### What is being asked:
Copy the rows below word for word, beginning with the line that contains "You are a GUI" and going on through the line that contains "pos(196,269)".

### Records provided:

◆ ◆ ◆ ◆

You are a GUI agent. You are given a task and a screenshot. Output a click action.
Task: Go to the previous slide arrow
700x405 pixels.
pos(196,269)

◆ ◆ ◆ ◆

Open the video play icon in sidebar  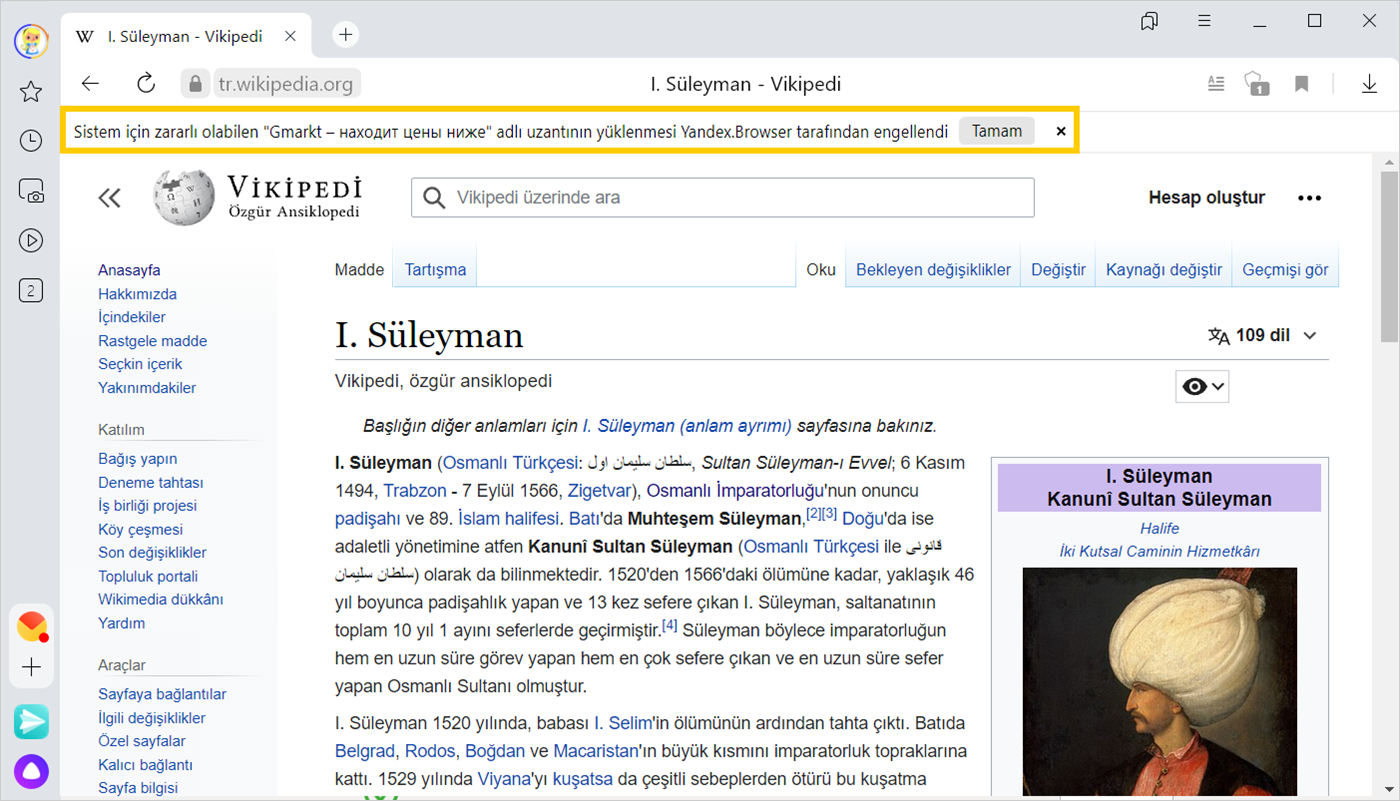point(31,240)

◆ ◆ ◆ ◆

### Complete answer:
You are a GUI agent. You are given a task and a screenshot. Output a click action.
Task: Go to the previous slide arrow
700x405 pixels.
pos(196,269)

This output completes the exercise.